YOUR TASK:
Below this line are records; transcribe exactly the lines between the one holding "Click Optional add-on under Mobile hotspot" and the one holding "Click the right end of the ワークスペースID field", inclusive, and omit the pictures.

GIVEN DATA:
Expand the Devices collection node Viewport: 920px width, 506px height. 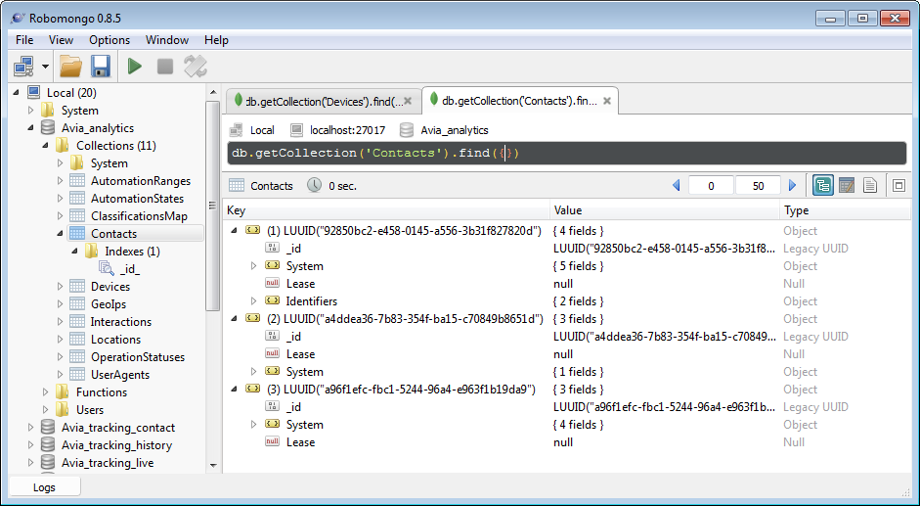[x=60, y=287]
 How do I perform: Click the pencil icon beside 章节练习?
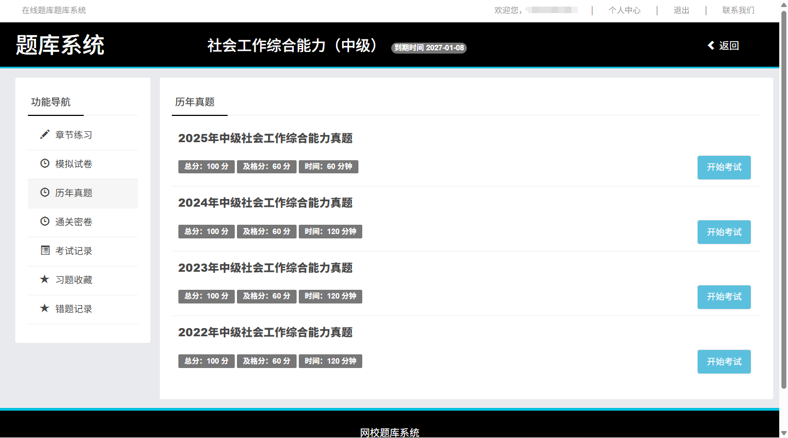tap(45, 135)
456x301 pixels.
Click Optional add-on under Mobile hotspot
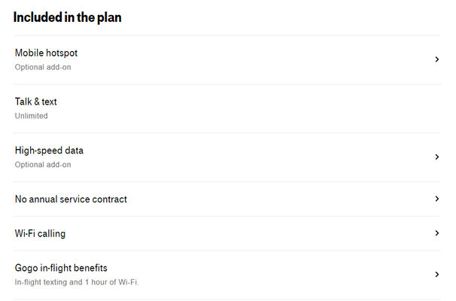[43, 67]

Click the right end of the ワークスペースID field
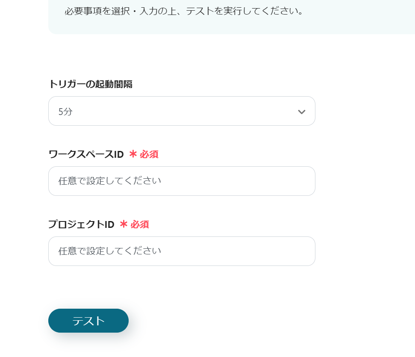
...
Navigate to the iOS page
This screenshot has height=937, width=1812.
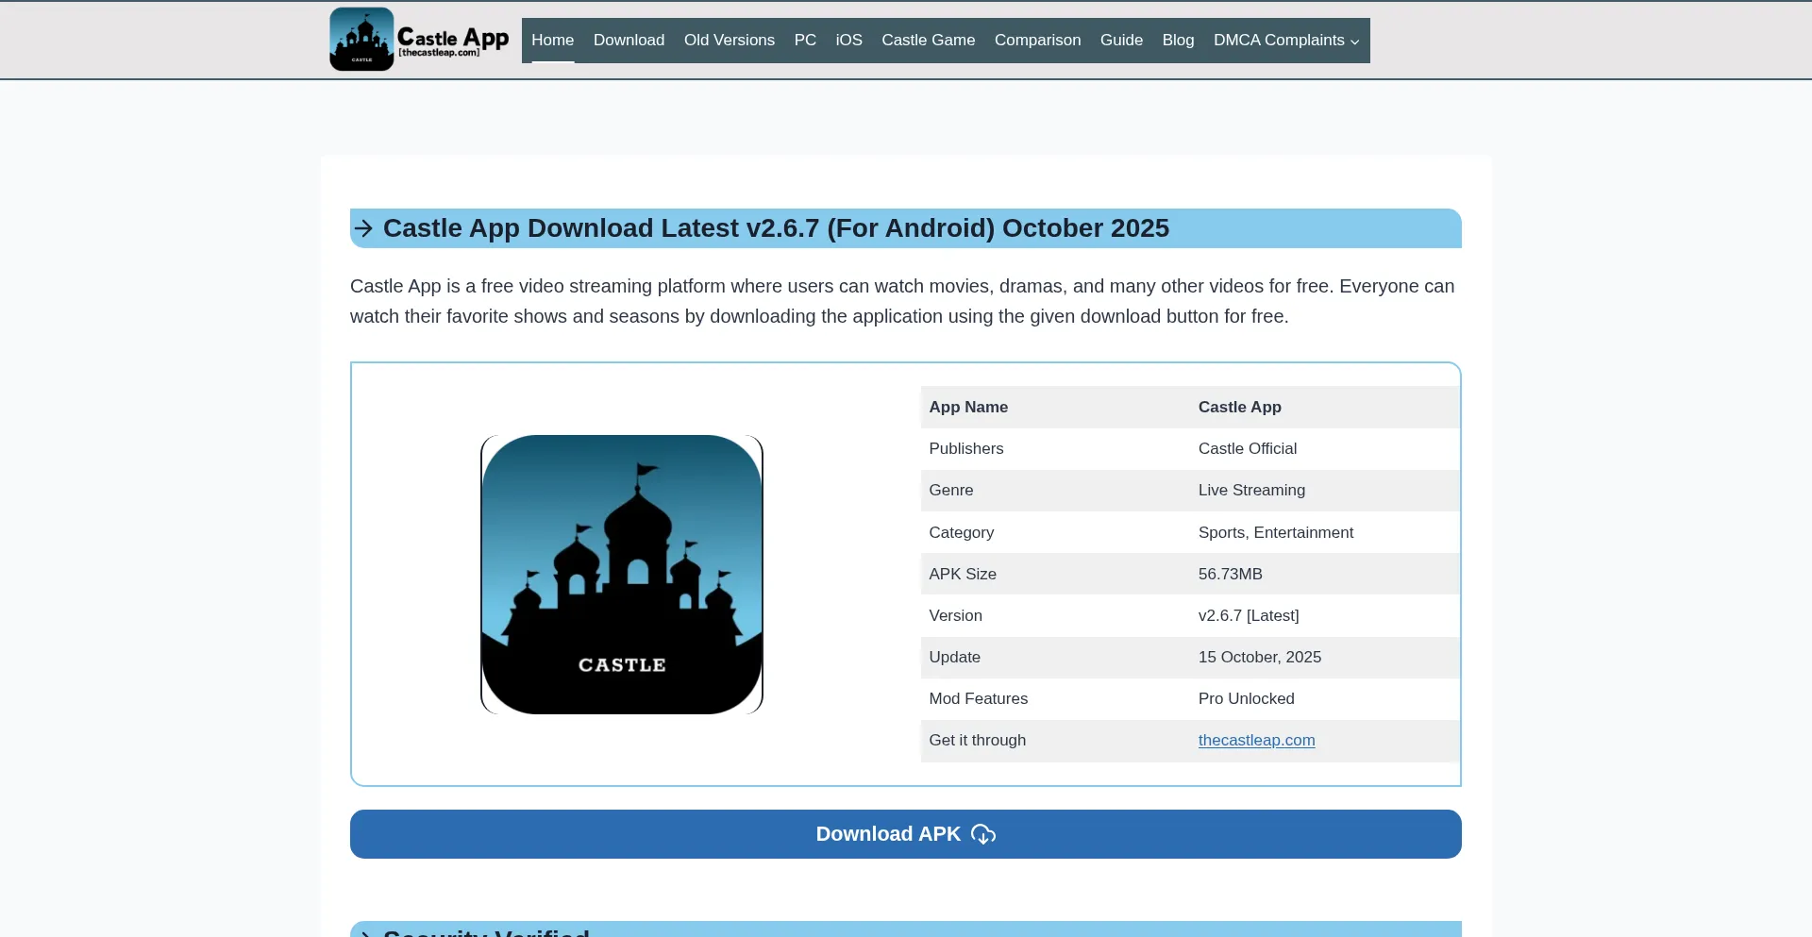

ANSWER FOR THIS EXERCISE:
Click Optional add-on under Mobile hotspot
[43, 67]

Click the right end of the ワークスペースID field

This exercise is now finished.